**** Excerpt provided ****

Data processing: vehicles – navigation – and relative location – Vehicle control – guidance – operation – or indication – Transmission control
Reexamination Certificate
2000-07-26
2002-02-12
Camby, Richard M. (Department: 3661)
Data processing: vehicles, navigation, and relative location
Vehicle control, guidance, operation, or indication
Transmission control
C701S070000, C702S175000
Reexamination Certificate
active
06347269
ABSTRACT:
BACKGROUND OF THE INVENTION
1. Field of the Invention
The present invention relates to a vehicle mass calculation apparatus for calculating a vehicle mass for use in, for example, determining shift timing in an automatic transmission.
2. Description of the Related Art
In recent years, attempts have been made to achieve more efficient, more response of automatic transmissions to better match the driver's feelings. Specifically, shift timing and gear are determined based on various factors including not only vehicle speed and weight on the accelerator pedal, but also vehicle mass and the gradient of the road on which the vehicle is travelling.
Automatic transmissions, before mainly found in private vehicles, are now also employed in commercial vehicles such as taxis and buses. For private vehicles, a vehicle mass generally does not vary significantly because a relatively small number of passengers is carried, and the need of considering a vehicle mass as a variable in transmission control is therefore not great. However, for commercial vehicles, vehicle mass may vary significantly depending on the number of passengers, and it is therefore preferable to treat vehicle mass as a variable, rather than as a fixed value, in transmission control. Recently, even passenger vehicles come to find the need for a vehicle mass to be handled as a variable along with the permeation of the type, such as mini-vans, which can accommodate a relatively large number of passengers. Also, more accurate transmission control is now desired in conventional four-door sedans.
As a vehicle mass measurement method, there is available a method in which suspension displacement is measured with a vehicle in a still state, and another method in which vehicle mass is calculated using a load weight sensor provided to a suspension. Both these methods, however, can only be applied when the vehicle is not moving.
As a method for calculating a vehicle mass while the vehicle is travelling, one known method is based on the relationship between acceleration and driving force. Specifically, while a specific amount of driving force is being generated, vehicle mass is determined to be large when the vehicle only accelerates slightly, and is determined to be small when a large acceleration is generated.

**** Source excerpt ****

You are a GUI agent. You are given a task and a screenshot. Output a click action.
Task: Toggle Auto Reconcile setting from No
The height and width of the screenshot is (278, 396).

****

- Required tasks
A - In the vehicle mass calculation text, what limitation do the two methods that measure mass with the vehicle still share?
B - Copy the vehicle mass calculation text word for word, starting at "As a method" and ending at "acceleration is generated.".

- Solutions for each task
A - They can only be applied when the vehicle is not moving.

B -
As a method for calculating a vehicle mass while the vehicle is travelling, one known method is based on the relationship between acceleration and driving force. Specifically, while a specific amount of driving force is being generated, vehicle mass is determined to be large when the vehicle only accelerates slightly, and is determined to be small when a large acceleration is generated.